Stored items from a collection
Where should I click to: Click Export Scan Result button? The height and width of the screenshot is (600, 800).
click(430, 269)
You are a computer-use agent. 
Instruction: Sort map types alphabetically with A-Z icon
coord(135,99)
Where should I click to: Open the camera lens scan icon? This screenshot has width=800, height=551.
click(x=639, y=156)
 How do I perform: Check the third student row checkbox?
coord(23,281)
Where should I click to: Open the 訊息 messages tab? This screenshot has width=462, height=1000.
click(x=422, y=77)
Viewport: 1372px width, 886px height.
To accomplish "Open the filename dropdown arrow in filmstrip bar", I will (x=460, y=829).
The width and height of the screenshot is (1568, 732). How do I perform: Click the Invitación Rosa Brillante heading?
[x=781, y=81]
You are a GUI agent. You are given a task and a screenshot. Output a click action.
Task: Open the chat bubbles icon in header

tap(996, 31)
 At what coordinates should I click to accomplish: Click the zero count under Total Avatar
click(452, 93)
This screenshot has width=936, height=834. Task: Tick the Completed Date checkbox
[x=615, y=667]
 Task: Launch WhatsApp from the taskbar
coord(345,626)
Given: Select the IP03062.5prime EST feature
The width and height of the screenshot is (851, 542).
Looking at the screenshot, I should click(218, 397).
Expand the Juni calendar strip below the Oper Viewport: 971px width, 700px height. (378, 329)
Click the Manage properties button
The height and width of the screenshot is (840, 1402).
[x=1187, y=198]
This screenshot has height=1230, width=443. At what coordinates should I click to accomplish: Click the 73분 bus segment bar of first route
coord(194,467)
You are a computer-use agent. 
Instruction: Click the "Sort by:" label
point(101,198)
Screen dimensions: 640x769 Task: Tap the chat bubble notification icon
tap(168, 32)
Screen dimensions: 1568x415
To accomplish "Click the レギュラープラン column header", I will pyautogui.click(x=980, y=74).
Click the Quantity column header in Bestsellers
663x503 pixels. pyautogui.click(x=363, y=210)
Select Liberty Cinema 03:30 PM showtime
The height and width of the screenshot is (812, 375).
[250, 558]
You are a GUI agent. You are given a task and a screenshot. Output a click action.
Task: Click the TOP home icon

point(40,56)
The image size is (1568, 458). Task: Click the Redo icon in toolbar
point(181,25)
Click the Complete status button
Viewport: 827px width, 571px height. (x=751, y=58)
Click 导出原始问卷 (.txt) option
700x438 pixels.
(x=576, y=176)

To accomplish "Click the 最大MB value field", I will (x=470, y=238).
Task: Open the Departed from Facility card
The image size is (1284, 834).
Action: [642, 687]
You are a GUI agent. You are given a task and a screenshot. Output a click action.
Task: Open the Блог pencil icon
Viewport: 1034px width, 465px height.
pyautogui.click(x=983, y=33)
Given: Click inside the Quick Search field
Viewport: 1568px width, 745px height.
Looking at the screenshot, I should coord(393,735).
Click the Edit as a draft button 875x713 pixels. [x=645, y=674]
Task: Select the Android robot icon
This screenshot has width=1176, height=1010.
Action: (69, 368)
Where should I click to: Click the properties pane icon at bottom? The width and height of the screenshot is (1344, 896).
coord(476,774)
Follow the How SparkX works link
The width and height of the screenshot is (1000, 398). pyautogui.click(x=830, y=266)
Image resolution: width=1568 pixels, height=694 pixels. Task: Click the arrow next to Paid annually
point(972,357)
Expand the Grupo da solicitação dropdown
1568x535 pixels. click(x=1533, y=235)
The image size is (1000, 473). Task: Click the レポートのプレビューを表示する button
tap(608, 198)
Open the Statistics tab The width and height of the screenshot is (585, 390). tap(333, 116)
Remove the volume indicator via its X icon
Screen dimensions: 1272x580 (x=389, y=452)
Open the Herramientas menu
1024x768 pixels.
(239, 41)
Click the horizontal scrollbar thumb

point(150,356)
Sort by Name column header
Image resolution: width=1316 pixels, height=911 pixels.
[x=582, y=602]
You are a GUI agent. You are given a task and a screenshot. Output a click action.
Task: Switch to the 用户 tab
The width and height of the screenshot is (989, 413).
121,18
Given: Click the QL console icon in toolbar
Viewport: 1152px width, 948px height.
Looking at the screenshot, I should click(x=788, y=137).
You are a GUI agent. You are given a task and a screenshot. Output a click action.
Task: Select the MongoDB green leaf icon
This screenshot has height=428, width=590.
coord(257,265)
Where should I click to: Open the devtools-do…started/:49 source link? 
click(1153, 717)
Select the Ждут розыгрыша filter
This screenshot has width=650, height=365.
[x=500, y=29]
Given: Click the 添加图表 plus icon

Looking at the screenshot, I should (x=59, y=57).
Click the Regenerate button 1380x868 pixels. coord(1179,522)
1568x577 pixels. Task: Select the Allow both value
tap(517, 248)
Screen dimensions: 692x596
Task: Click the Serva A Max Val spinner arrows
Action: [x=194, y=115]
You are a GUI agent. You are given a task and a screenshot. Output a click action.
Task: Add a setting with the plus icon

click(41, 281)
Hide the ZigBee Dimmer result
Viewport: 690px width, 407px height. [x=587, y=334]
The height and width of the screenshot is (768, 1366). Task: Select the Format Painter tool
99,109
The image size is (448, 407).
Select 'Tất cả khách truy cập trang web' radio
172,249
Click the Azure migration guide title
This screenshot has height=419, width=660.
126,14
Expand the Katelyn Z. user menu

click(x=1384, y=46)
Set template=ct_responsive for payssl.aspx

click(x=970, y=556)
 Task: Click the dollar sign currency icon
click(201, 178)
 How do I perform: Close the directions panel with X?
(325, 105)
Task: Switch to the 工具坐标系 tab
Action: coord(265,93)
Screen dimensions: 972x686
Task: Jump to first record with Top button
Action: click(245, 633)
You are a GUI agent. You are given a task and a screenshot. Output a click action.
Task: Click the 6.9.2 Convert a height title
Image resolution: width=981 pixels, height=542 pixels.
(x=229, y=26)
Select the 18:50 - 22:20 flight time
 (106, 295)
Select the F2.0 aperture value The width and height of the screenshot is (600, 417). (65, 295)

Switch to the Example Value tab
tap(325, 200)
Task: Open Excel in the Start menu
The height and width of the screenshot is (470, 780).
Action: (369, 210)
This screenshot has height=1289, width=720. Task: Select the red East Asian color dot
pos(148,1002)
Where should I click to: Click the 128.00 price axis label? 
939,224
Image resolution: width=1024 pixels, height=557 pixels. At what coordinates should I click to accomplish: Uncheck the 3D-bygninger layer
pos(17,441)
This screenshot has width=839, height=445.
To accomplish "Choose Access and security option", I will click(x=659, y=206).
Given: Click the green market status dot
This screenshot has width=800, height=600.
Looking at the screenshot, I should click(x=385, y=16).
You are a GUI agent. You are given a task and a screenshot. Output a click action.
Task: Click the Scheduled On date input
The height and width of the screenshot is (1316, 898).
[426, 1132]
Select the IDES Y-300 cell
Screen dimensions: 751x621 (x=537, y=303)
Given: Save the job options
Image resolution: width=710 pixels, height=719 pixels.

→ DIRECTIONS FOR THIS TASK
Your task is to write out, exactly, the line that contains "Select the 18:50 - 22:20 flight time" and each line after it to the end of the data, with no other lines.

→ ANSWER TO THE EXERCISE
Select the 18:50 - 22:20 flight time
 (106, 295)
Select the F2.0 aperture value The width and height of the screenshot is (600, 417). (65, 295)

Switch to the Example Value tab
tap(325, 200)
Task: Open Excel in the Start menu
The height and width of the screenshot is (470, 780).
Action: (369, 210)
This screenshot has height=1289, width=720. Task: Select the red East Asian color dot
pos(148,1002)
Where should I click to: Click the 128.00 price axis label? 
939,224
Image resolution: width=1024 pixels, height=557 pixels. At what coordinates should I click to accomplish: Uncheck the 3D-bygninger layer
pos(17,441)
This screenshot has width=839, height=445.
To accomplish "Choose Access and security option", I will click(x=659, y=206).
Given: Click the green market status dot
This screenshot has width=800, height=600.
Looking at the screenshot, I should click(x=385, y=16).
You are a GUI agent. You are given a task and a screenshot. Output a click action.
Task: Click the Scheduled On date input
The height and width of the screenshot is (1316, 898).
[426, 1132]
Select the IDES Y-300 cell
Screen dimensions: 751x621 (x=537, y=303)
Given: Save the job options
Image resolution: width=710 pixels, height=719 pixels.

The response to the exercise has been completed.